UNITED STATES

SECURITIES AND EXCHANGE COMMISSION

Washington, D.C. 20549

 

FORM 8-K

 

CURRENT REPORT

Pursuant to Section 13 or 15(d) of the

Securities Exchange Act of 1934

 

Date of Report (Date of earliest event reported): December 31, 2013

 

Grandparents.com, Inc.

(Exact name of registrant as specified in its charter)

 

Delaware   000-21537   93-1211114
(State or other jurisdiction of   (Commission File Number)   (IRS Employer Identification No.)
incorporation)        

 

589 Eighth Avenue, 6th Floor

New York, New York

  10018
(Address of principal executive offices)   (Zip Code)

 

Registrant’s telephone number, including area code: 646-839-8800

 

N/A
(Former name or former address, if changed since last report)

 

Check the appropriate box below if the Form 8-K filing is intended to simultaneously satisfy the filing obligation of the registrant under any of the following provisions (see General Instruction A.2. below):

 

¨ Written communications pursuant to Rule 425 under the Securities Act (17 CFR 230.425)

 

¨ Soliciting material pursuant to Rule 14a-12 under the Exchange Act (17 CFR 240.14a -12)

 

¨ Pre-commencement communications pursuant to Rule 14d-2(b) under the Exchange Act (17 CFR 240.14d -2(b))

 

¨ Pre-commencement communications pursuant to Rule 13e-4(c) under the Exchange Act (17 CFR 240.13e -4(c))

 

 
 

 

Item 3.02  Other Information.

 

On December 18, 23, and 24, 2013, Grandparents.com, Inc. (the “Company”) entered into Securities Purchase Agreements (the “Purchase Agreements”) with accredited investors (the “Investors”) pursuant to which the Company sold, in private transactions, an aggregate of 1,000,000 shares of the Company’s common stock (the “Shares”) and warrants (the “Warrants”) to purchase an aggregate of 250,000 shares of the Company’s common stock for aggregate gross proceeds to the Company of $250,000. The Warrants are exercisable for a period of five years at an exercise price of $0.25 per share, subject to customary adjustments.
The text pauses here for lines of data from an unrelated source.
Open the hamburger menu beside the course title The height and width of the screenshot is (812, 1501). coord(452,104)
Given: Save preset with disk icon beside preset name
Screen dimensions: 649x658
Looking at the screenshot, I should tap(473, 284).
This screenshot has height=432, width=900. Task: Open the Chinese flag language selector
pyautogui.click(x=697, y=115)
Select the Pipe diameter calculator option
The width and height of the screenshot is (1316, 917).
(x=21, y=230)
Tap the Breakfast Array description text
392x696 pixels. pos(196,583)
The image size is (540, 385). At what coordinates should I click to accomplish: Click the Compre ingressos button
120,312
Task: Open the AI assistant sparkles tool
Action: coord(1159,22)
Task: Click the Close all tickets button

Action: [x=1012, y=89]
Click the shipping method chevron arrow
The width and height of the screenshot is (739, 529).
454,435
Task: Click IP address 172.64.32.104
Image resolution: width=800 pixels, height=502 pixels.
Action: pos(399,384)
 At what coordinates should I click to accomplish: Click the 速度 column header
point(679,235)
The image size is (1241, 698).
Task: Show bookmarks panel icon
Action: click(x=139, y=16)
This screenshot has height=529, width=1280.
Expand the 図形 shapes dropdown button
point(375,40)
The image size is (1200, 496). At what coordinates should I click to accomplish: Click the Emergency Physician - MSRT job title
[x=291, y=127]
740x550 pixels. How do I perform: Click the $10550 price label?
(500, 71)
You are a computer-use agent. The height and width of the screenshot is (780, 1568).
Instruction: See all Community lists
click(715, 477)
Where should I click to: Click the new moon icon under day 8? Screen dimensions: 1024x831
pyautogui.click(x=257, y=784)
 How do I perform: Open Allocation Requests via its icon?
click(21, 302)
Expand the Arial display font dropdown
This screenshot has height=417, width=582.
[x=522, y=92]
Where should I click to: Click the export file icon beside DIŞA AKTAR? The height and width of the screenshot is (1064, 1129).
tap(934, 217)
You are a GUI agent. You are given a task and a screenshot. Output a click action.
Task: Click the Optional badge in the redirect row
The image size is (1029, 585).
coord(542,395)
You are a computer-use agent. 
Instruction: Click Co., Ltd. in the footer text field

The Purchase Agreements contain customary representations, provisions and warranties of both the Company and the Investors. The proceeds from the sales are being used for operating expenses and to repay the balance due on that certain Fifth Amended and Restated Promissory Note dated November 1st 2013 which matures on December 31, 2013.

 

In issuing the Shares and Warrants above, the Company relied upon the exemption from registration provided by Section 4(2) of the Securities Act of 1933, as amended, and Regulation D promulgated thereunder.

 

The foregoing description of the Purchase Agreements and Warrants do not purport to be complete and are qualified in their entireties by reference to the form of Purchase Agreement and form of Warrant to be filed as exhibits to the Company’s next Form 10-K and incorporated herein by reference.

 

SIGNATURES

 

Pursuant to the requirements of the Securities Act of 1933, the registrant has duly caused this report to be signed on its behalf by the undersigned hereunto duly authorized.

 

Dated: December 31, 2013 GRANDPARENTS.COM, INC.